The Hh signaling pathway is a conserved signaling pathway that serves a crucial role in embryonic development, the regulation of cell proliferation, differentiation, tissue regeneration and stem cell maintenance. This pathway is composed of core components, such as secreted proteins of the Hh family, including Sonic hedgehog (Shh), its receptors [Patched (Ptch) and Smoothened (Smo)] and the Gli family of transcription factors (Gli1, Gli2 and Gli3). In the absence of Hh signaling, Ptch inhibits the activity of Smo, thereby suppressing downstream signaling. When the Hh ligand binds to Ptch, the inhibition of Smo is lifted, activating downstream signals that ultimately regulate the expression of target genes through Gli transcription factors. Overactivation of the Hh signaling pathway can promote the proliferation, survival and dedifferentiation of cancer cells while also inhibiting apoptosis. Moreover, Hh signaling is associated with interactions with the cancer microenvironment, affecting cancer angiogenesis, invasion and metastasis (77,78).

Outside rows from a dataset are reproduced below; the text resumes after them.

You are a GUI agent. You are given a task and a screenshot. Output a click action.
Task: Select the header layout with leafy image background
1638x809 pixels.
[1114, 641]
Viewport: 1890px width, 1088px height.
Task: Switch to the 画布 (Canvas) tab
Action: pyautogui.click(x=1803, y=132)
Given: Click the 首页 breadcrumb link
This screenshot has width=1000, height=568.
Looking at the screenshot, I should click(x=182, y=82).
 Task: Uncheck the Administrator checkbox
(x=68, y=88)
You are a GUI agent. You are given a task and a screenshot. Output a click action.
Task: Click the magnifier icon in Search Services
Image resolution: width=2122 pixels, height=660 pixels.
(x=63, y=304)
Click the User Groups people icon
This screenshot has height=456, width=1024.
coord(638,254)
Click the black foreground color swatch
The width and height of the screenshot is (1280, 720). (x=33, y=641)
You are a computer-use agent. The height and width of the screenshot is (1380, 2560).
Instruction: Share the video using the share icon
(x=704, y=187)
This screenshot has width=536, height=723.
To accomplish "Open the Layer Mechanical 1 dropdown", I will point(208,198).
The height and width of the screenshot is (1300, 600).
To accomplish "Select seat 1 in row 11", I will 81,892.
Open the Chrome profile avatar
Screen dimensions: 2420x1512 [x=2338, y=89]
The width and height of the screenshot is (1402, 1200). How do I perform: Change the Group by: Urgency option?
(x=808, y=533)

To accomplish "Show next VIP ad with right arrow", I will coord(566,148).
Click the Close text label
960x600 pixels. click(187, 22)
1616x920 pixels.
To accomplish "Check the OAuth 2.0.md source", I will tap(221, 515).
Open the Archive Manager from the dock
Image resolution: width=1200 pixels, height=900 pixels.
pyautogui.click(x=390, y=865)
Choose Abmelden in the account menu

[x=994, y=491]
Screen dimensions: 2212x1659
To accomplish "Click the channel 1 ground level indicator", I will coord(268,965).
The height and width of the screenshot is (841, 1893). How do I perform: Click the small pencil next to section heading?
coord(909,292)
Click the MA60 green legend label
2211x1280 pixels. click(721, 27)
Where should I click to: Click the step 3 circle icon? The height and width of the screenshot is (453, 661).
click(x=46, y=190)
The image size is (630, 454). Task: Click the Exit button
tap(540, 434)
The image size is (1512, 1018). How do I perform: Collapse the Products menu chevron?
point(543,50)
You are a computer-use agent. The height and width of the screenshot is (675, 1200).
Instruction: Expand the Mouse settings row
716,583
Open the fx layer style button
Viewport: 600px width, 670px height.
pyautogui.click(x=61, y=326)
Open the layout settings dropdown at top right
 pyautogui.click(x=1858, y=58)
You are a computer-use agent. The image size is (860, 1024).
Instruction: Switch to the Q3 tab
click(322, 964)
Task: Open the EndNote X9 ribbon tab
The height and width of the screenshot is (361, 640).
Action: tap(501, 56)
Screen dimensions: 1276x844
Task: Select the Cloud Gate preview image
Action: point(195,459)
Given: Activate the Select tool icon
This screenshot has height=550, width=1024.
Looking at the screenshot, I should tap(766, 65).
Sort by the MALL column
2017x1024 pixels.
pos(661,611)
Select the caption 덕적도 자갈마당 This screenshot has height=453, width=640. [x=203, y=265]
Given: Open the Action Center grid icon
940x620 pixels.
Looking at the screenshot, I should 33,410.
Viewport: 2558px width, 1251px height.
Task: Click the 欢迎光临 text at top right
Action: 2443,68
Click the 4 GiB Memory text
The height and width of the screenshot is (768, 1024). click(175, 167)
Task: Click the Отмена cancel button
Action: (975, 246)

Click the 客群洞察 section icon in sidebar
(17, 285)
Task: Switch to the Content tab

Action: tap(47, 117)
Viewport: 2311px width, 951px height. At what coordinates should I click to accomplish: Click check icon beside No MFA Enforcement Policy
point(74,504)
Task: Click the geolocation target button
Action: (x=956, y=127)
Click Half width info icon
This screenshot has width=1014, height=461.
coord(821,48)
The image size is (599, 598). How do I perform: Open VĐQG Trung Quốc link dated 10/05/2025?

Proprotein convertase subtilisin/kexin type 9 (PCSK9) is an enzyme involved in cholesterol metabolism that is primarily responsible for regulating the levels of low-density lipoprotein cholesterol in the blood. High expression levels of PCSK9 in HCC tissues is correlated with a poor prognosis. PCSK9 can promote the carcinogenicity and metastasis of HCC by activating the Hh signaling pathway, particularly through the upregulation of Smo and Gli1 (35). Jin et al (35) revealed that treatment with flubendazole reduces the expression of the PCSK9 protein in HCC, increasing the uptake of cholesterol by HCC cells. This leads to the accumulation of cholesterol in the cell membrane, thereby inhibiting the activation of Smo and the activation of the Hh signaling pathway, resulting in the downregulation of Smo and Gli1 proteins. Furthermore, the combination of flubendazole with another multikinase inhibitor, lenvatinib, was more effective in treating HCC compared with lenvatinib alone, suggesting that flubendazole may affect the Hh signaling pathway by inhibiting PCSK9 and producing a synergistic effect with existing anticancer drugs (35).